### What you will do
Find the line with "The height and" in the data below. Repeat it and every line after it exactly, but not the pictures.

Records from a dataset:

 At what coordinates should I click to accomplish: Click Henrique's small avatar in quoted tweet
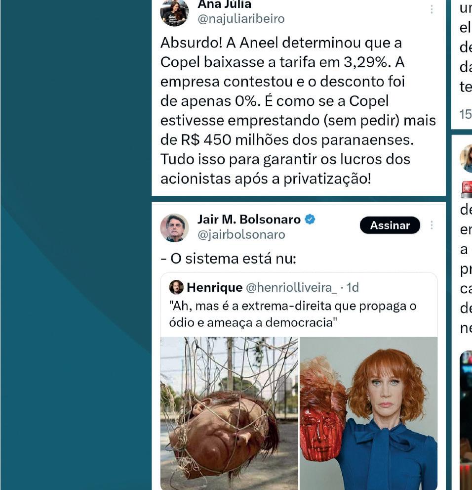click(176, 287)
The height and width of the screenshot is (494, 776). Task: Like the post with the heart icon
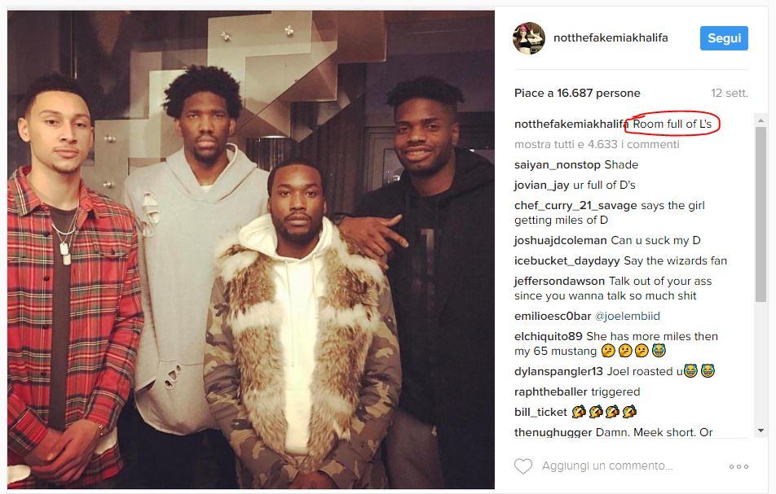(x=523, y=466)
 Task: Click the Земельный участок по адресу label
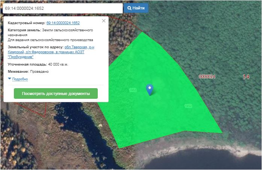point(36,47)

### Exercise output
The height and width of the screenshot is (494, 776). Task: Like the post with the heart icon
(x=523, y=466)
 Task: Click the Земельный участок по адресу label
point(36,47)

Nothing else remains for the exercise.